And like FBN Holdings, GTBank, the most capitalized commercial lender on the Nigerian bourse, in response to its NPL ratio which up ticked from 3.71 per cent in June 2017 to 5.75 per cent in the first six months of this year, sliced its risk assets by -6.8 per cent, though its deposits swell 10.4 per cent during this period.

And in spite of Union Bank’s deposit advancing 2 per cent between December 2017 and June 2018, it cut down its loans and advances by -9 per cent as part of efforts to scale down its NPL ratio to 10.8 per cent in June this year from 19.8 per cent at the end of 2017.

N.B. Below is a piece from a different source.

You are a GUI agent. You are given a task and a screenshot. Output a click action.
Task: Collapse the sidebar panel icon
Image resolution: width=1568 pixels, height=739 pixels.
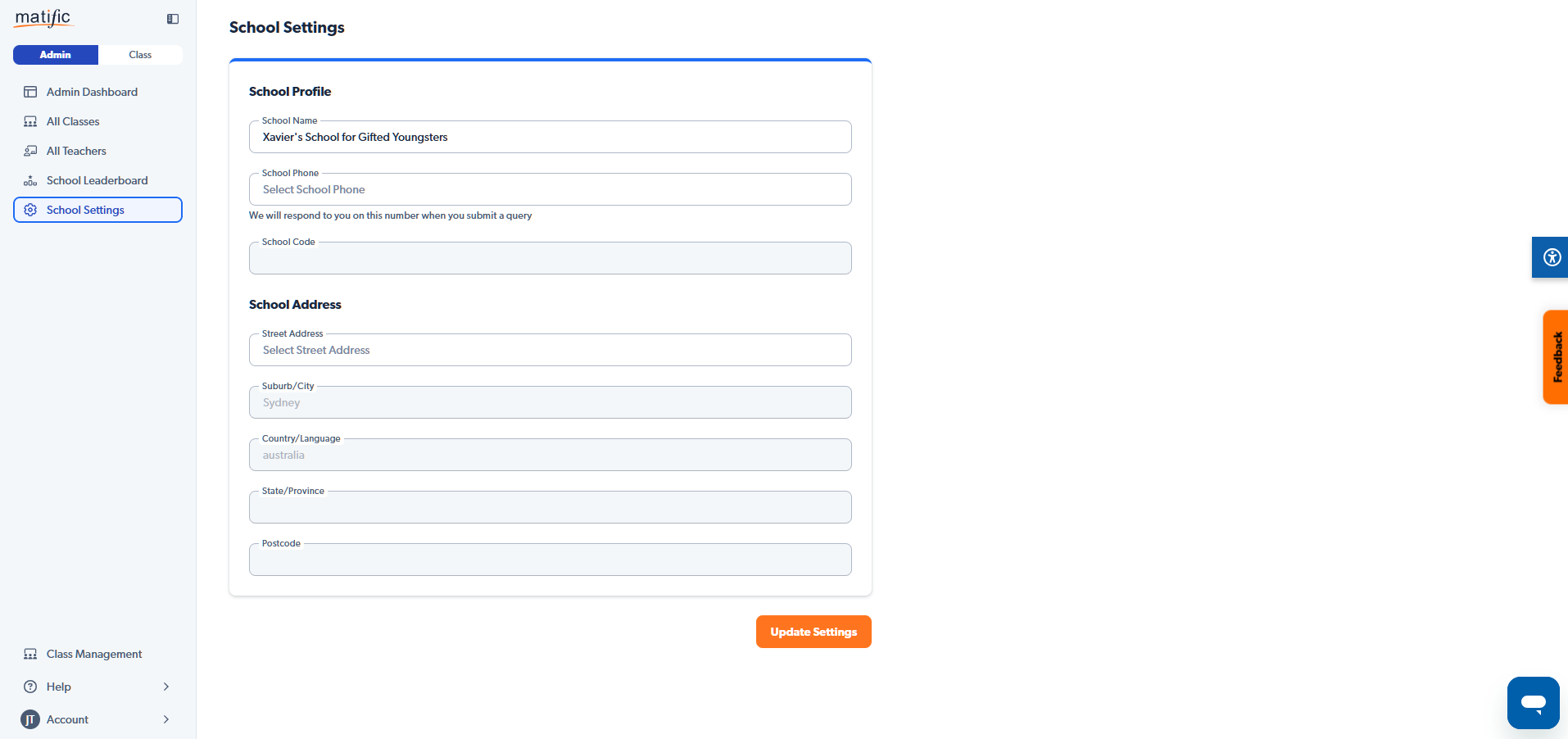[173, 19]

Meanwhile, the Central Bank has been campaigning for commercial lenders to extend more credits to critical sectors of the economy, but they seemed unperturbed as they continued to maintain bridled risk appetite and are more concerned about reducing their NPL ratio. The apex bank and banks had agreed in 2017 to disburse N26 billion Agric SMEs equity fund. The regulator has intervened in the economy with over N1 trillion at the end of 2017. But entrepreneurs still complain of the bottlenecks they encountered while trying to access these intervention funds, which are disbursed at a single digit interest rate.

Dr Bongo has canvassed for an increase in investments to create jobs in order to address the country’s high unemployment rate, which was 14 per cent in the third quarter of 2017 but has since risen to 18.8 per cent; the CBN, in Bongos opinion, must lower interest rates. He argues that government has also to tackle the challenges of poor infrastructure, ease of doing business, power, etc, which have combined to heighten risk in the economy.